Subsequently, we investigated the effects of azithromycin on respiratory and gut microbiota and found that it can affect the β-diversity of the respiratory and gut microbiota in OVA-challenged mice. Therefore, we investigated the effects of azithromycin on the composition of respiratory and gut microbiota. At the phylum level, azithromycin significantly reduced the abundance of Proteobacteria in the gut microbiota, but had little effect on the respiratory microbiota, whereas the combination of low-dose azithromycin and budesonide significantly reduced the abundance of Proteobacteria in the respiratory microbiota. At the same time, azithromycin can also increase the abundance of Firmicutes and Bacteroides in the gut microbiota. Slater et al⁴⁶ first found that azithromycin therapy was associated with decreased bacterial richness in the airways and altered the composition of airway microbiota, including Pseudomonas, Haemophilus, and Staphylococcus. However, Park et al¹⁹ revealed that azithromycin had a greater effect on the gut microbiota and less of an effect on the respiratory microbiota in asthmatic mice. The differences in the results may be related to the different types of specimens, different modelling methods, and the dose and time of azithromycin administration. Proteobacteria have often been reported in previous studies to have significantly increased gut and respiratory microbiota in patients with asthma or animal models, especially in non-eosinophilic asthma.^2,47,48 At the genus level, the abundance of Pseudomonas was significantly reduced in the respiratory microbiota of the OVA-challenged asthmatic mice treated with azithromycin.

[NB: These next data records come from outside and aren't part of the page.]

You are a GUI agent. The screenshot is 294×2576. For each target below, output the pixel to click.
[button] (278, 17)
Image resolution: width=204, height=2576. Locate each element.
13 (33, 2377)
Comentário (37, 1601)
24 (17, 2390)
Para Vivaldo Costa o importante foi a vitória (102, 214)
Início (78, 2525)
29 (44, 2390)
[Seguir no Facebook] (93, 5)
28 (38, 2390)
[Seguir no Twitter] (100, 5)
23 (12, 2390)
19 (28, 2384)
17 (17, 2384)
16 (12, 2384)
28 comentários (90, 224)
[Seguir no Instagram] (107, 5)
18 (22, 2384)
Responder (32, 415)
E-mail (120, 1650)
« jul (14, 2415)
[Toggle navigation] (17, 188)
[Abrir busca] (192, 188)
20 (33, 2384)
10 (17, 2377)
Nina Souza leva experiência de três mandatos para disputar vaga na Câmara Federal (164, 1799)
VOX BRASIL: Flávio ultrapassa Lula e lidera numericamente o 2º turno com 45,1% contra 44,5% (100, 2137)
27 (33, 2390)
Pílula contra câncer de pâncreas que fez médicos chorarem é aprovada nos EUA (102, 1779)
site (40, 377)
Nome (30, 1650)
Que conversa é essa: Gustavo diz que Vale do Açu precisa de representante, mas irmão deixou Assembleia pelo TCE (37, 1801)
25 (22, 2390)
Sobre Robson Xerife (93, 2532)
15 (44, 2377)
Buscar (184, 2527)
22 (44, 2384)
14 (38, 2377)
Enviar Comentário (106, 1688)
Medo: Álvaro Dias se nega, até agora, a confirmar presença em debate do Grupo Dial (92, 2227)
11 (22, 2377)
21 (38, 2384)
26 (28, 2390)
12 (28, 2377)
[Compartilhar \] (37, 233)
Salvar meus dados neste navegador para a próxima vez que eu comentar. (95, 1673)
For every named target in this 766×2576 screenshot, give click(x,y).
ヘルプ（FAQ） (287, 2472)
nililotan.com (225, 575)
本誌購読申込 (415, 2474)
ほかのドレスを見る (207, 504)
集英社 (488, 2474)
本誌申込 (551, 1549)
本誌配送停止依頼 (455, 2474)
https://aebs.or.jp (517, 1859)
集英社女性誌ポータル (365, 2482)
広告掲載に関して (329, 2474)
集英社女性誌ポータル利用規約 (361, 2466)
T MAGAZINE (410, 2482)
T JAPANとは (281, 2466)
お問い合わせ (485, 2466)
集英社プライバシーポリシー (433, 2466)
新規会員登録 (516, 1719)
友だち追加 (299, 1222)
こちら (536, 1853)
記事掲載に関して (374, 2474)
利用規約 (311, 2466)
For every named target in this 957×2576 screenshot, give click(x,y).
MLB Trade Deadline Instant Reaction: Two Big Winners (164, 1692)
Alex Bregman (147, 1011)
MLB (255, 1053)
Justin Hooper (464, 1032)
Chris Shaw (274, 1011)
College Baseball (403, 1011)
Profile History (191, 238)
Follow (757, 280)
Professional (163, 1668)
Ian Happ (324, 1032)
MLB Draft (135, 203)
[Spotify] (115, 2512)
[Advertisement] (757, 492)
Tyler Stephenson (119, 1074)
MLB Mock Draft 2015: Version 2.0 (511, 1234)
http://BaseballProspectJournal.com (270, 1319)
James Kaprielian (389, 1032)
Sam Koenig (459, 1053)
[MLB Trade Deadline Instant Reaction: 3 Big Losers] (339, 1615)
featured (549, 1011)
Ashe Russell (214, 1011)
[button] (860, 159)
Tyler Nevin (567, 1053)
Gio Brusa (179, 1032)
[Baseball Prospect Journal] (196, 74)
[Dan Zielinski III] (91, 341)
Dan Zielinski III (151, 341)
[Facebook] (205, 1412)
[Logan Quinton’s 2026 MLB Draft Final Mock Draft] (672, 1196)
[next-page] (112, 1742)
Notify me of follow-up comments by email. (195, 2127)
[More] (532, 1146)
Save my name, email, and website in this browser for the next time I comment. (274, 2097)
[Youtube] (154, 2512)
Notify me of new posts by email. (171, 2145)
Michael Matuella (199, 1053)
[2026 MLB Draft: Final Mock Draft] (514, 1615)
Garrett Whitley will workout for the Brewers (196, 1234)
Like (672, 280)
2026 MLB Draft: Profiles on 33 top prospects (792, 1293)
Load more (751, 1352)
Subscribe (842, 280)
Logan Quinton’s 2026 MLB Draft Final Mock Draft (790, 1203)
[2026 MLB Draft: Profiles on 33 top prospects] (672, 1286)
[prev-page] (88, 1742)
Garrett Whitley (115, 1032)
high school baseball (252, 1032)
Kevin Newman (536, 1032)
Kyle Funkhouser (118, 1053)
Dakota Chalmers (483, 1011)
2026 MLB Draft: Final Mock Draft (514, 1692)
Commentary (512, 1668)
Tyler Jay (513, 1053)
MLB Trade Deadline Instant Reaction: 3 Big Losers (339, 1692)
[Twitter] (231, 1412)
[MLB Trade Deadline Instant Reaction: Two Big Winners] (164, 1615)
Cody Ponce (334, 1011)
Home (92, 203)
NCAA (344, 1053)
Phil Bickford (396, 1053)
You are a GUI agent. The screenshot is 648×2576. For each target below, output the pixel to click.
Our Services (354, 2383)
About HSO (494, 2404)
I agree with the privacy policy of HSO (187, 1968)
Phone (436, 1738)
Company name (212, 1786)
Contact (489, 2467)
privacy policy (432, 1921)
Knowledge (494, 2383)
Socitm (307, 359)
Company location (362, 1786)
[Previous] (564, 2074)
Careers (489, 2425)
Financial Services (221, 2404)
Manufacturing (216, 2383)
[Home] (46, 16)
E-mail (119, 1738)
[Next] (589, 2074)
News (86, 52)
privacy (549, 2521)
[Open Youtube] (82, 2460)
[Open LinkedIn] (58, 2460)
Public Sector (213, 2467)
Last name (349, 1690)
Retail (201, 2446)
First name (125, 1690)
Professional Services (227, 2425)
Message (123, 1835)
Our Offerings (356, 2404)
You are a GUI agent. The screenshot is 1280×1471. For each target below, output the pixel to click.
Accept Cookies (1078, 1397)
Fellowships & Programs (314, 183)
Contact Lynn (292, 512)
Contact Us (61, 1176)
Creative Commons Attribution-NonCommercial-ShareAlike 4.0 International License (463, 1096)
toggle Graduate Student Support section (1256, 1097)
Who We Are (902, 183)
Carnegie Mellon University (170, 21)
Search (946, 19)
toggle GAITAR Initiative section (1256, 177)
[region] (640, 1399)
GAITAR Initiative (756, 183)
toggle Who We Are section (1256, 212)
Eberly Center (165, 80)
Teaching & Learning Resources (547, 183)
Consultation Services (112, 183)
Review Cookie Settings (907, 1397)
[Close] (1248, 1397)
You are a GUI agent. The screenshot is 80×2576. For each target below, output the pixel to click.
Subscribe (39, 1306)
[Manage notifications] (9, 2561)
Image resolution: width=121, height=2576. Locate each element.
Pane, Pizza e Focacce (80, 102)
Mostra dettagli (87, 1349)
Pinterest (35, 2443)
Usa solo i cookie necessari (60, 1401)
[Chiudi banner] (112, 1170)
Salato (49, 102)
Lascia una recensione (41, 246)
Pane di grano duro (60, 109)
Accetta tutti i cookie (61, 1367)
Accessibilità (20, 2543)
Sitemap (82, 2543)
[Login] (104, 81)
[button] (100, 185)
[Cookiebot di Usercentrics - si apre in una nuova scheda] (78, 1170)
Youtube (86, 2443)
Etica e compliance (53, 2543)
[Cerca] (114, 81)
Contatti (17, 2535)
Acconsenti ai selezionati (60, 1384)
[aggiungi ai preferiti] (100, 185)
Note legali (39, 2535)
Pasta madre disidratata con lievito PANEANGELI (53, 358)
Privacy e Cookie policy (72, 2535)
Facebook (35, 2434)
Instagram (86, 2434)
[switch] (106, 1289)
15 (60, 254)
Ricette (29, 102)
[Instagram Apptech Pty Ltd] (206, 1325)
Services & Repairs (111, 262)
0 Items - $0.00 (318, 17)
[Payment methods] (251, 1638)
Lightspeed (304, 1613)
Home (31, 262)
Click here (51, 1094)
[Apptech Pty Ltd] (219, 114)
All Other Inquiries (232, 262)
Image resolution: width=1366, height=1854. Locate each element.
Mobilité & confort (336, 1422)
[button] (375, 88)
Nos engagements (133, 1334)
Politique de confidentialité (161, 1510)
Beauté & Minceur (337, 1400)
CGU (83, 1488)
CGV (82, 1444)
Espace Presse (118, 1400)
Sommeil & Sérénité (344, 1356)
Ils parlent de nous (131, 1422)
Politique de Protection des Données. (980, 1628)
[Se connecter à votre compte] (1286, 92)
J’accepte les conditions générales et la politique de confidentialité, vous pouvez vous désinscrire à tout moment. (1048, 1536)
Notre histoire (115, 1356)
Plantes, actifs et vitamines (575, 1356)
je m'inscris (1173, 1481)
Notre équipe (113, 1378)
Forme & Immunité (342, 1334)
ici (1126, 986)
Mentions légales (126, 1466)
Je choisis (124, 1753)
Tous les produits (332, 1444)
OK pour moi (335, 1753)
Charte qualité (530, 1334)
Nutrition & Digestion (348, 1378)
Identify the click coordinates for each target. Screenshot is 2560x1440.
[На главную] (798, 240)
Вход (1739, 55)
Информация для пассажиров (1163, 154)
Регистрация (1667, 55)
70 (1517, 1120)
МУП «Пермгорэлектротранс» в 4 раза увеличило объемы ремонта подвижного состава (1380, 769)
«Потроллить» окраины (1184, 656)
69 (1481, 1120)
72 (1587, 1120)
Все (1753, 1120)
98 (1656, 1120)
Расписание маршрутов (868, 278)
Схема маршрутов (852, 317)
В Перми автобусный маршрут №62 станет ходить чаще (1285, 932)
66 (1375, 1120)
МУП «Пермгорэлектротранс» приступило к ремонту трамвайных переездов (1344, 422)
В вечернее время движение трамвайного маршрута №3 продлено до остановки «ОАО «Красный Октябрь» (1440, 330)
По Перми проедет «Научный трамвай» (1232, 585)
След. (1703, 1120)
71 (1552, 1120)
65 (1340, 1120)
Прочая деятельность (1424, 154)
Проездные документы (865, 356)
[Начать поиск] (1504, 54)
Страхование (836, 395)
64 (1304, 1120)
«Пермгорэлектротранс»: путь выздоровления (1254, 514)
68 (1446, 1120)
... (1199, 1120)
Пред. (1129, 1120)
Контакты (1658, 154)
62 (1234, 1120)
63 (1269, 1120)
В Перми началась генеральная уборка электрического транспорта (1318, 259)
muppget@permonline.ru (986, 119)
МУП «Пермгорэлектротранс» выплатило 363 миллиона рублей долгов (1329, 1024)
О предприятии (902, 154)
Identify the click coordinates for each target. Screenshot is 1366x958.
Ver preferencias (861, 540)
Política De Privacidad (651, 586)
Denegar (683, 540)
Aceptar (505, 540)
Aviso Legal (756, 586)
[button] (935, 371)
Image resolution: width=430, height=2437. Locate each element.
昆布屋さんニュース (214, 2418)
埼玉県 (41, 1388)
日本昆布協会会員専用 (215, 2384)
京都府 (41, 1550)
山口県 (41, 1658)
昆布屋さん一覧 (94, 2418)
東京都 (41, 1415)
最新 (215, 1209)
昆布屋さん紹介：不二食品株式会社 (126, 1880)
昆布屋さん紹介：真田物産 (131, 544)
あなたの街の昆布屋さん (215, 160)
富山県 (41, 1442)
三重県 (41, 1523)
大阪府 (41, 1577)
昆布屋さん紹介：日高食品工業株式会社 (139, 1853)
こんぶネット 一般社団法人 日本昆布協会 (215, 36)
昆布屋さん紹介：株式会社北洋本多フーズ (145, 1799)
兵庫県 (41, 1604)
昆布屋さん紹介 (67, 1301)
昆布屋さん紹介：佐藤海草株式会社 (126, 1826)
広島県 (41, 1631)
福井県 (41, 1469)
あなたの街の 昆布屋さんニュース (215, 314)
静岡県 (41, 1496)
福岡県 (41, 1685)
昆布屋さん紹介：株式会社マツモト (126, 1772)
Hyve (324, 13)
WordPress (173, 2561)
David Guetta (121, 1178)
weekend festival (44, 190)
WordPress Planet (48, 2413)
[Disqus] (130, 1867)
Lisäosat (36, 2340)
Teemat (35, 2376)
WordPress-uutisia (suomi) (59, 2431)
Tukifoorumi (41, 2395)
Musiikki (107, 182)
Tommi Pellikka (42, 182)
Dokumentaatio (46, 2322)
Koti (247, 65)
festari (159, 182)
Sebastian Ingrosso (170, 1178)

Bacteroides and Prevotella were the dominant bacterial groups in the gut microbiota of asthmatic mice treated with azithromycin. Ferri et al⁴⁹ showed that Pseudomonas is an important risk factor for persistent and frequent asthma exacerbation. An increased abundance of Bacteroides in the gut microbiota is associated with a reduced risk of asthma.⁵⁰ Prevotella was found to be significantly more abundant in the gut microbiota of non-asthmatic individuals than in that of asthmatic patients.⁵¹ Thus, azithromycin may reduce airway inflammation in asthmatic mice by regulating the gut-lung microbiome axis.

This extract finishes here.